Pero parecía que la suerte no estaba de su parte. Al girar en una de las bifurcaciones, se topó de frente con uno de los guardias. Los dos cayeron al suelo por el encontronazo. La sorpresa hizo que a pesar de que sus miradas se encontraran frente a frente, el guardia tardara unos momentos en reconocer al bandido que llevaban tanto tiempo buscando. Para cuando lo hizo, ya era demasiado tarde. La sombra de Hugo se perdió entre las callejuelas.
Hugo sabía que aquel desafortunado incidente iba a cobrarse un alto precio. El guardia no tardaría en avisar a sus compañeros, que ya sabían a dónde tenían que ir a buscarle.
Siguió corriendo. La tenue luz que iluminaba las calles era más que suficiente para marcarle el camino. Aún a ciegas, hubiera podido llegar desde la otra punta de la ciudad hasta aquel balcón bajo el cual tantas veces había cantado serenatas.
Lo reconoció en cuanto lo tuvo a la vista. Era el padre de Raquel. Parecía que volvía de atender a uno de sus pacientes. Se metía en casa en ese momento.
-¡Don Manuel, don Manuel!
El hombre se giró. Su mirada amable mostraba cierto cansancio. Por eso tardó un rato en percatarse de que la situación era urgente.
-Hombre, Hugo. ¡Tú por aquí! No sé, yo creo que Raquel llevará ya rato durmiendo…

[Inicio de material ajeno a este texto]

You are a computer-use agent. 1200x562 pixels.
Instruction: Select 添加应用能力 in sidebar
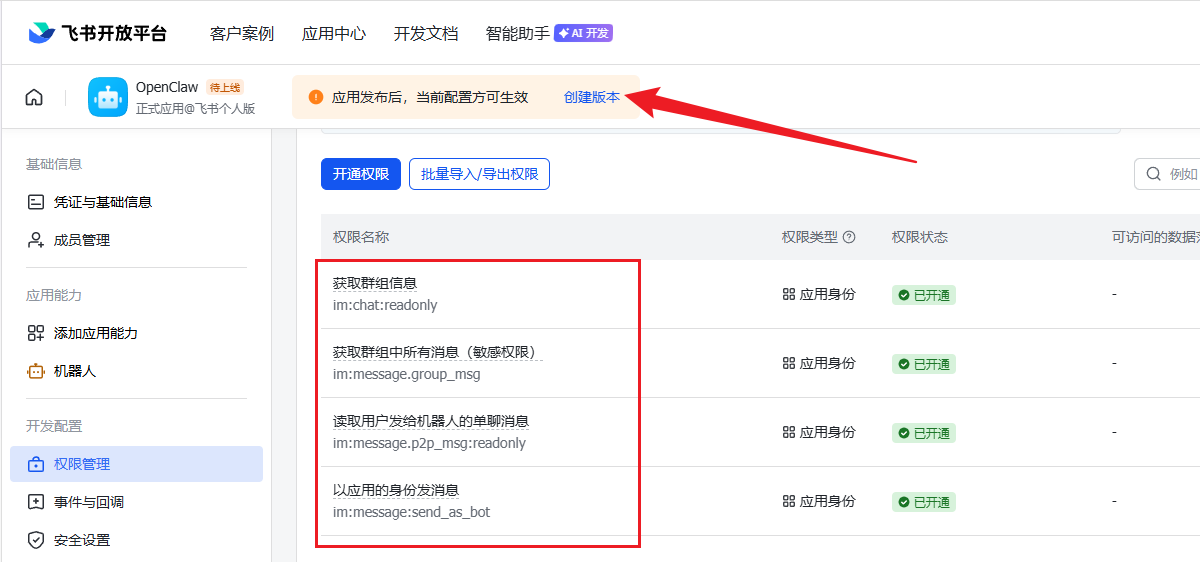pyautogui.click(x=95, y=333)
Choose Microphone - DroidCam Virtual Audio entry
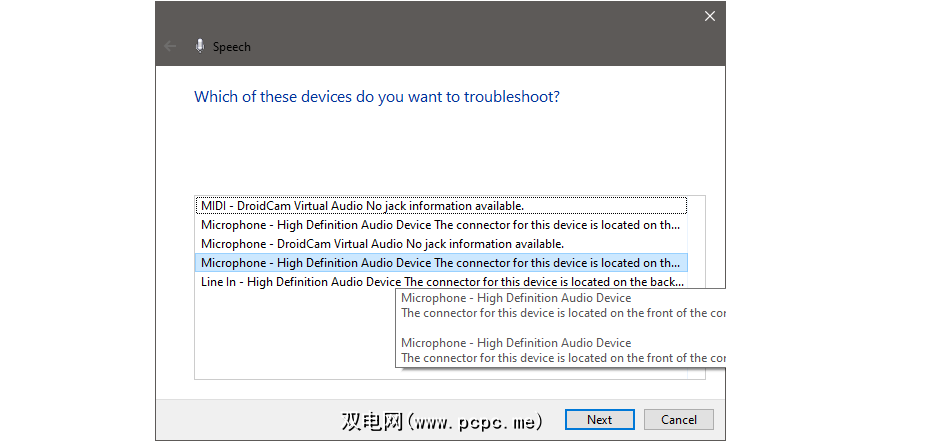 click(x=382, y=244)
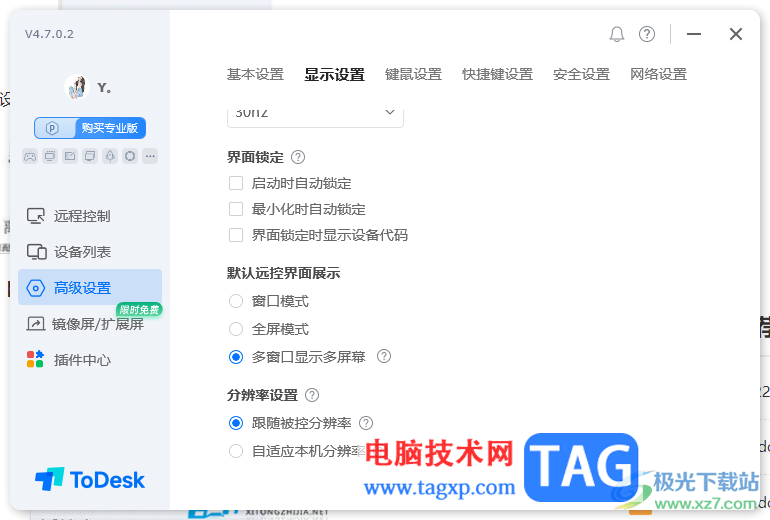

-No, don Manuel, esto no tiene nada que ver con Raquel…
En ese momento las fuerzas le fallaron y se derrumbó sobre el médico. Las voces de los guardias comenzaban a resonar por las calles.
Le tumbaron sobre la mesa de la cocina. Apenas abrió los ojos, se encontró con los de Raquel. Se dieron un fuerte abrazo que le cortó la respiración. Las lágrimas inundaron la cara de Hugo. Besándole una y otra vez, ella repetía entrecortadamente:
-Hugo, Hugo… Te dije que no fueras… Oh, Hugo…
Su padre consiguió separarla del malherido.
-Raquel, déjale respirar… Ha perdido mucha sangre. Menos mal que ha conseguido llegar hasta aquí. –Miró al desvaído bandido y se dirigió a él muy serio–. Hugo, tienes que contarme qué ha pasado. No podemos perder tiempo.
-Nos han descubierto. Tenemos un topo.
La madre de Raquel, que había permanecido en silencio, dejó escapar un grito ahogado.
–Esta noche ha habido una redada -prosiguió-. Sabían a qué hora y dónde encontrarnos. Marcos, Santiago Pérez y Lobera han muerto. Yo recibí una puñalada, pero conseguí escapar.
-¡¿Y qué ha pasado con mi Juan?! ¡¿Qué han hecho con él?!
Los gritos de María, la hermana de Raquel, resonaron por la casa.
-Se lo han llevado. Pero sigue con vida y no lo matarán. No pueden permitirse más ejecuciones.
Los llantos sustituyeron la anterior histeria. Hugo volvió a respirar un par de veces antes de continuar hablando. Apretó la mano de Raquel. Debía transmitirles un mensaje.
-Don Manuel, escúcheme. Tienen los papeles. –Ahora fue el médico quien adquirió un tono ceniciento. – Uno de ellos lo comentó al terminar la redada. Vendrán aquí. No pueden probar nada, pero les vigilarán e interrogarán. Tendrá que tener especial cuidado.
-No te preocupes Hugo, yo…
La puerta se abrió de golpe. Un tropel de guardias se apelotonó en la cocina.
-¡Quietos en nombre de la ley! Tengo órdenes de… – La cara del hombre brilló de felicidad al descubrir la sorpresa que le aguardaba en la mesa de la cocina. –Vaya, vaya... Con que aquí tenemos a Hugo Bravo…
El movimiento fue rápido, inesperado. Un seco disparo acompañó al desgarrador grito de Raquel.
-¡No!
Los flácidos dedos entre sus manos le confirmaron que ya no podía hacer nada. Hugo Bravo, el bandido de los madriles, había muerto.